Show News Australia’s Human Nature at the Imperial Palace has been extended its Motown Show two years through May 2012. New spectacular “Triumph…” – the eternal struggle will preview in mid-September at the Hilton. The production’s time travel theme will center on two sons fighting for a mystical sword.

“The Dennis Bono Show,” live audience music radio program, will debut June 24 at 2 p.m. from its new home at the South Point. Comic singing impressionist Larry G Jones is opening his one-man show at the Harmon Theater at Planet Hollywood. “Sgt. Pepper Live” featuring Cheap Trick performing the famous album has a limited engagement in June and July at Paris. Magician Steve Dacri will start performing “In Your Face: The Up Close Magic Experience” in the Hilton’s Shimmer Showroom on Sunday and Monday nights.
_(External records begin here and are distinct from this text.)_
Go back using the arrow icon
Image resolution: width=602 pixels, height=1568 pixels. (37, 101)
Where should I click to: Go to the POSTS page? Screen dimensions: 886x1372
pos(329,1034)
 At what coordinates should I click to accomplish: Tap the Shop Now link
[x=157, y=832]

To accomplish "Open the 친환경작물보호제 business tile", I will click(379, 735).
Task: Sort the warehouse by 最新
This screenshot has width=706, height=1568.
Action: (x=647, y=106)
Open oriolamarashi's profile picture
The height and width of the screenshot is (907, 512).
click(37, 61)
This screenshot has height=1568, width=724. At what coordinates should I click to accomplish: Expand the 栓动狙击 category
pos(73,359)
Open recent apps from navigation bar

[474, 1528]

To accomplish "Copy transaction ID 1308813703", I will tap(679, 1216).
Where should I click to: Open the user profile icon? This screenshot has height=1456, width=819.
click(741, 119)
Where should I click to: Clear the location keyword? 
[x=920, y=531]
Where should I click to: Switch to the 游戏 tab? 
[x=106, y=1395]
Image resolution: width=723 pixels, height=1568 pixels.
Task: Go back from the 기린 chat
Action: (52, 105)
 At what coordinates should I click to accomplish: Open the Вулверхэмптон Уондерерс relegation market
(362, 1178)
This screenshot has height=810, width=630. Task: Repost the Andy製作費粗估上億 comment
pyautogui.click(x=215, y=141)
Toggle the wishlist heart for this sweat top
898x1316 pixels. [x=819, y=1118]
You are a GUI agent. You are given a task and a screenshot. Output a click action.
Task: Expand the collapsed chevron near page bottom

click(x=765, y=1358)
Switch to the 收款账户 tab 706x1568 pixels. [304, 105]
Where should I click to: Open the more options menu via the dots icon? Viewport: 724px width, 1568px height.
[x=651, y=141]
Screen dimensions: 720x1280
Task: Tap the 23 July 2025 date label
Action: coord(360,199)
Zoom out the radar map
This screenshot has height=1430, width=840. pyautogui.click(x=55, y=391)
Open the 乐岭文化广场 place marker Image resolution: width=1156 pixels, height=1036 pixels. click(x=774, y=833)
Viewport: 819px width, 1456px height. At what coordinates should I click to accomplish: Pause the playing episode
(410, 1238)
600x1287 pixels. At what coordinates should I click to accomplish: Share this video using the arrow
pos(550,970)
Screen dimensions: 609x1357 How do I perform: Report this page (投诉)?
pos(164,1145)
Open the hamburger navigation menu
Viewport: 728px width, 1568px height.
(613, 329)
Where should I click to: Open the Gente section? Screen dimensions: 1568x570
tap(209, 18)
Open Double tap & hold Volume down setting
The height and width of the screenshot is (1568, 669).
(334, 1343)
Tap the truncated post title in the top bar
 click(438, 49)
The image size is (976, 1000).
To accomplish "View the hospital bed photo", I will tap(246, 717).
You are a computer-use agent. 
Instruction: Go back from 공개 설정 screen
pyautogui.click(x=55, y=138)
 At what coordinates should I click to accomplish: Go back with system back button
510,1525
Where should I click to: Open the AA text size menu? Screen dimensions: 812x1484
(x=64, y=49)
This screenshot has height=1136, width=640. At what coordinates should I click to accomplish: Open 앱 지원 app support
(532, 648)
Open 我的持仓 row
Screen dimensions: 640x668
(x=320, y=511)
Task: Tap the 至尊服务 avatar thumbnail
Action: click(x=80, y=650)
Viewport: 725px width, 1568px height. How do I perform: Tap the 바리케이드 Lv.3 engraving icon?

Nightclub. SKYBAR, part of the Hard Rock Hotel’s expansion, is a new day-to-night pool deck above the HRH Beach Club. The Riviera offers Thursday night summer pool parties with Tommy Rocker and his band through Sept. 30.

Dining News

The variety show “Sexy & Dangerous” starring Mario and Jenny from “America’s Got Talent” has opened Thursday-Sunday in the Embassy Theatre at the Las Vegas Rocks Café. “Vegas The Show,” a Las Vegas history themed show, is an afternoon show opening there in June. Pete Willcox’s tribute “The King Lives!” is at Hooters Wednesday-Sunday. Wilcox has played Elvis for more than 40 years and portrayed him on television more than any other actor. “Only You Starring Derek David” is a new dinner show at Hennessey’s Tavern on Fremont Street. David, a 40year member of the Platters, is joined by singers from the Coasters and Marvelettes. “Vegas! The Show” will open at the new Saxe Theater at the Miracle Mile Shops with powerhouse Reva Rice, whose credits include “Lady of the Lake” in Monty Python’s “Spamalot” at Wynn. The Fremont Street Experience is presenting the “Summer of the ‘70s” through Labor Day. Headliners include The Little River Band July 3, Blue Oyster Cult Aug. 14, and Jefferson Starship Sept. 4. On July 23 and 24, there will be an Ultimate Elvis Tribute Artist Contest. A free 35-minute stage show – “Fremont Street Fever” – plays Thursday through Monday. For 10 weeks, tribute bands will showcase legendary groups. Direct from China, “DAO - The Asian Celebration” has opened at the Riviera.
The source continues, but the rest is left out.